- Task details -
Please restate, exactly as written, the lines running from the beginning of the material through the line that has "Click the plus (new connection) toolbar icon" in it.

(Exercise material Opens)

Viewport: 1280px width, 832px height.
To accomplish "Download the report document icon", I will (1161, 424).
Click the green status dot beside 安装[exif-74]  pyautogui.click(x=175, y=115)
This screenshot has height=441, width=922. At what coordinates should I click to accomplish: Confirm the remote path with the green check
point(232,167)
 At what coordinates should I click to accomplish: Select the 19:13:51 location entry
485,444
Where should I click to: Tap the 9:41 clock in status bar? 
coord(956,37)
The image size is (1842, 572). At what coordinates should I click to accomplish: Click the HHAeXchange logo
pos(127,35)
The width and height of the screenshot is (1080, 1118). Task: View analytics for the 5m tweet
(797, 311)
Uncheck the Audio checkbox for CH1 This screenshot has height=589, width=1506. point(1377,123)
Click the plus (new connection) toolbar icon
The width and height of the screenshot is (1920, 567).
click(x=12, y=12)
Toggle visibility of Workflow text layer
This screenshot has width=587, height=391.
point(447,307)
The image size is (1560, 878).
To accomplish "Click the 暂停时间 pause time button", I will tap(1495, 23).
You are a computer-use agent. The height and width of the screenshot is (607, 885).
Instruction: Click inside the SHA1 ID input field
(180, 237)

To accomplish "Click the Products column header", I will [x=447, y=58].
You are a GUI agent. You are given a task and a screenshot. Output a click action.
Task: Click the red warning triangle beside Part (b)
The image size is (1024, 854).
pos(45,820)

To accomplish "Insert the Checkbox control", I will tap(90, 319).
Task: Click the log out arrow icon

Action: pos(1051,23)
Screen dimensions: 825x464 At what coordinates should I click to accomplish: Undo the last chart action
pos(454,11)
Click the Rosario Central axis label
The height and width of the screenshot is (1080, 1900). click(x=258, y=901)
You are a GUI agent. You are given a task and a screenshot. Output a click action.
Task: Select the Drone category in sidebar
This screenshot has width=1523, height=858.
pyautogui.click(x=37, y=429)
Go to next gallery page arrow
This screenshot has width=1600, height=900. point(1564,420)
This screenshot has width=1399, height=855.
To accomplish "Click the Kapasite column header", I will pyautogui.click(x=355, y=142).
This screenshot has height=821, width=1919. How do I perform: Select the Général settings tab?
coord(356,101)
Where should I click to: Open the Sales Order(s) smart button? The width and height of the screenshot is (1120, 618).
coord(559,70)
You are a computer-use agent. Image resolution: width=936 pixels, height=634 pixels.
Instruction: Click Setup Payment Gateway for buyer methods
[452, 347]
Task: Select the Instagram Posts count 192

(Exercise material Closes)

- Answer for this exercise -
Viewport: 1280px width, 832px height.
To accomplish "Download the report document icon", I will (1161, 424).
Click the green status dot beside 安装[exif-74]  pyautogui.click(x=175, y=115)
This screenshot has height=441, width=922. At what coordinates should I click to accomplish: Confirm the remote path with the green check
point(232,167)
 At what coordinates should I click to accomplish: Select the 19:13:51 location entry
485,444
Where should I click to: Tap the 9:41 clock in status bar? 
coord(956,37)
The image size is (1842, 572). At what coordinates should I click to accomplish: Click the HHAeXchange logo
pos(127,35)
The width and height of the screenshot is (1080, 1118). Task: View analytics for the 5m tweet
(797, 311)
Uncheck the Audio checkbox for CH1 This screenshot has height=589, width=1506. point(1377,123)
Click the plus (new connection) toolbar icon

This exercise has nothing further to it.